> [Task objective]
Read the lines below, and copy any that contain the string "Time".

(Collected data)
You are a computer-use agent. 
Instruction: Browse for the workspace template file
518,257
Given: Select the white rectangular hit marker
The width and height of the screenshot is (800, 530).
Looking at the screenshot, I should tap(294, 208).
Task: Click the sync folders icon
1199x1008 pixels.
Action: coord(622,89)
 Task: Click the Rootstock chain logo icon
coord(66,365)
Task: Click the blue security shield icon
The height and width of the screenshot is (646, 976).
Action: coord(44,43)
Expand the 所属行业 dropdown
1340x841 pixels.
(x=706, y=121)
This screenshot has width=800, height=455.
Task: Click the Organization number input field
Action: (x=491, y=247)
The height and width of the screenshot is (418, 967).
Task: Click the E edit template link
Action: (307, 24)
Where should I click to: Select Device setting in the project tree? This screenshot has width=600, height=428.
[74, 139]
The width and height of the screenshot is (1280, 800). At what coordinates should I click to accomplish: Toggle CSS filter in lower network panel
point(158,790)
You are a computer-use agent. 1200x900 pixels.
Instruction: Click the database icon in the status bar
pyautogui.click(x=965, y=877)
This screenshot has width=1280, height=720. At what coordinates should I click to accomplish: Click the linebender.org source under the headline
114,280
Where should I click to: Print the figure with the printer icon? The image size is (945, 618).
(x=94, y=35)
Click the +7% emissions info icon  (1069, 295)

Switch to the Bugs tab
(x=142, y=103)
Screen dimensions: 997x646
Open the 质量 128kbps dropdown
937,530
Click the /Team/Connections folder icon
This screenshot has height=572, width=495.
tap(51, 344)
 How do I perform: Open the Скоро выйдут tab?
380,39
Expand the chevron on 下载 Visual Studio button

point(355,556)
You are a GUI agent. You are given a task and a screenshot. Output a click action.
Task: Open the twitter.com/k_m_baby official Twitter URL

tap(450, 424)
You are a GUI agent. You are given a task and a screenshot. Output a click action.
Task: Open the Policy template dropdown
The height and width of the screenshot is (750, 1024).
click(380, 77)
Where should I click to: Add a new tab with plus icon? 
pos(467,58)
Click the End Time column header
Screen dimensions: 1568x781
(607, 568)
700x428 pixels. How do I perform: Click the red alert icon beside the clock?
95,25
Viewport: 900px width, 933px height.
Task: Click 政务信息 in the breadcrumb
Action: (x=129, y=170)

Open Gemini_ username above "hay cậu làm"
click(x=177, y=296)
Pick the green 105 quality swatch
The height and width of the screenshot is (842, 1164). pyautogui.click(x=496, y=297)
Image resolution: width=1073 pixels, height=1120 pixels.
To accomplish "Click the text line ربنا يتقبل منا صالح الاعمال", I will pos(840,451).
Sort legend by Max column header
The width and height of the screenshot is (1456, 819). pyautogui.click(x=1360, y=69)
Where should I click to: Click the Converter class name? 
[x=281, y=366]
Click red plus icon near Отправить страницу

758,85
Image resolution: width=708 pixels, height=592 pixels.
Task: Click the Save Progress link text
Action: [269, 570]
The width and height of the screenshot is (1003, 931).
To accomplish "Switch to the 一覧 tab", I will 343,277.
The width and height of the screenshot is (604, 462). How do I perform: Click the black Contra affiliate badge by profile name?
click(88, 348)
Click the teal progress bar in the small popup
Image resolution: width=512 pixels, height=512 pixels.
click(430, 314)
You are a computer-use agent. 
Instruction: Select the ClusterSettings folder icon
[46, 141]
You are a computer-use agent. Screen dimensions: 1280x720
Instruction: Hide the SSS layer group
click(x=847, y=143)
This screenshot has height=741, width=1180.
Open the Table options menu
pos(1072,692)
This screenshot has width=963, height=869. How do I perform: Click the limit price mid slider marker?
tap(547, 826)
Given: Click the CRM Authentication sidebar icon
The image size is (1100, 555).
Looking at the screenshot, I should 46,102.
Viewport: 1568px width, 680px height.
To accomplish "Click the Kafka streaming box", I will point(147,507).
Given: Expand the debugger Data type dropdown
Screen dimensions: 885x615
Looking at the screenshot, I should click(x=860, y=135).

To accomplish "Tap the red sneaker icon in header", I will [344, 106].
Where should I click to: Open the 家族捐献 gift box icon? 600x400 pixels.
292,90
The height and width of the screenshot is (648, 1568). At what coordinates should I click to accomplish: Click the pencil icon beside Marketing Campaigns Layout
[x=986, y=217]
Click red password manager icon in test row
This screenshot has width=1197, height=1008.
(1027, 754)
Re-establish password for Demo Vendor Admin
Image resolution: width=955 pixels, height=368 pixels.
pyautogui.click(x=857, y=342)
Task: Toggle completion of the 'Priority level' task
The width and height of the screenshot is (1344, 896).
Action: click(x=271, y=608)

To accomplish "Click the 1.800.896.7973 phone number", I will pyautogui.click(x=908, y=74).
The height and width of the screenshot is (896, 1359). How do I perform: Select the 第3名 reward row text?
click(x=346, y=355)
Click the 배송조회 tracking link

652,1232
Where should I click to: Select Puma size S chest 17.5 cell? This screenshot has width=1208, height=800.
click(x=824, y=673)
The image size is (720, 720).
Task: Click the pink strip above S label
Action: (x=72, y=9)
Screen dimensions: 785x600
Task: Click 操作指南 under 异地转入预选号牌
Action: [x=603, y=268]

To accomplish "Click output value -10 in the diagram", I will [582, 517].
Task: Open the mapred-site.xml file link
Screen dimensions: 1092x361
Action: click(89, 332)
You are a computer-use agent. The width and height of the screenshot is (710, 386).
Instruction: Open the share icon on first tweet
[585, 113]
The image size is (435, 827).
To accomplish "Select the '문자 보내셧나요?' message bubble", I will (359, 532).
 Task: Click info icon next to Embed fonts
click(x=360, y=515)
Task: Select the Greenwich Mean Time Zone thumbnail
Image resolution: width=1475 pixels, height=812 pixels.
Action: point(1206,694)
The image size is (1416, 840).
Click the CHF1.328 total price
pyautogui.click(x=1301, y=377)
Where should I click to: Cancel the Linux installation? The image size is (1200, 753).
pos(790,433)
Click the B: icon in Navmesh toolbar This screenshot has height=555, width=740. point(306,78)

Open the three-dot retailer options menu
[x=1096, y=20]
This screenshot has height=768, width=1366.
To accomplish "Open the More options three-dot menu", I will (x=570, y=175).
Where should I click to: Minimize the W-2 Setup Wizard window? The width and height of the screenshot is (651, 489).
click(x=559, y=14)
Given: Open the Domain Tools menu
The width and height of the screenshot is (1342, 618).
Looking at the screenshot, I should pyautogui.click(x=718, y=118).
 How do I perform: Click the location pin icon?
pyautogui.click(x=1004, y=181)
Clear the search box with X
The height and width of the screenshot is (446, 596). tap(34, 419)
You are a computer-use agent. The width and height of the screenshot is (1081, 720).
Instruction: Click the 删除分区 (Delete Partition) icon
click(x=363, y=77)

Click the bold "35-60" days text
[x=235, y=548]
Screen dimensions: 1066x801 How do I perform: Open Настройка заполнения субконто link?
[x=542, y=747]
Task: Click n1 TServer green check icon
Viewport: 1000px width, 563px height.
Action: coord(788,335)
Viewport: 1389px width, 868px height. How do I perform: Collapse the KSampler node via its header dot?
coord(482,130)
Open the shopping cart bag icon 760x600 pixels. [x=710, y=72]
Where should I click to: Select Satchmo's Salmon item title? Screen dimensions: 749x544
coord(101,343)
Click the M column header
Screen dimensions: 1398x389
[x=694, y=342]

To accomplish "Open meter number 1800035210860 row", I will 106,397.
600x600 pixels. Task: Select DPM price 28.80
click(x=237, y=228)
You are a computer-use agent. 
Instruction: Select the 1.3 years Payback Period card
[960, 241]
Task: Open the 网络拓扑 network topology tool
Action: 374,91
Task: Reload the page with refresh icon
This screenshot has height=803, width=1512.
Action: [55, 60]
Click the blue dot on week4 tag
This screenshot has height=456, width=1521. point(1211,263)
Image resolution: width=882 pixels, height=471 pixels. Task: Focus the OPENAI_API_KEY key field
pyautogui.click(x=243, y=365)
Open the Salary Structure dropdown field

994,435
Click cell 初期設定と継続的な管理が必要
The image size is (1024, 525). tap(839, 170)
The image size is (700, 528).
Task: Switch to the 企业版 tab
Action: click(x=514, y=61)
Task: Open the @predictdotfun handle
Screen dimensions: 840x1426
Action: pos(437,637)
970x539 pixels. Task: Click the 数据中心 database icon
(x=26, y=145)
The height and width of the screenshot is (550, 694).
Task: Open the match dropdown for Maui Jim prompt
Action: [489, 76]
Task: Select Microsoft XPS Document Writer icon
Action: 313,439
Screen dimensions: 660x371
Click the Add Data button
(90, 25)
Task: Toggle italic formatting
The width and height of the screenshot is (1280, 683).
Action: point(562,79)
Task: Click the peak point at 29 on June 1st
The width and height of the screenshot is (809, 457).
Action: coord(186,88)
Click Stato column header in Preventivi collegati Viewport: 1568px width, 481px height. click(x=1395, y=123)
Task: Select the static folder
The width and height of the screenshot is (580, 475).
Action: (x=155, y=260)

> [Final answer]
Click the End Time column header
Task: Select the Greenwich Mean Time Zone thumbnail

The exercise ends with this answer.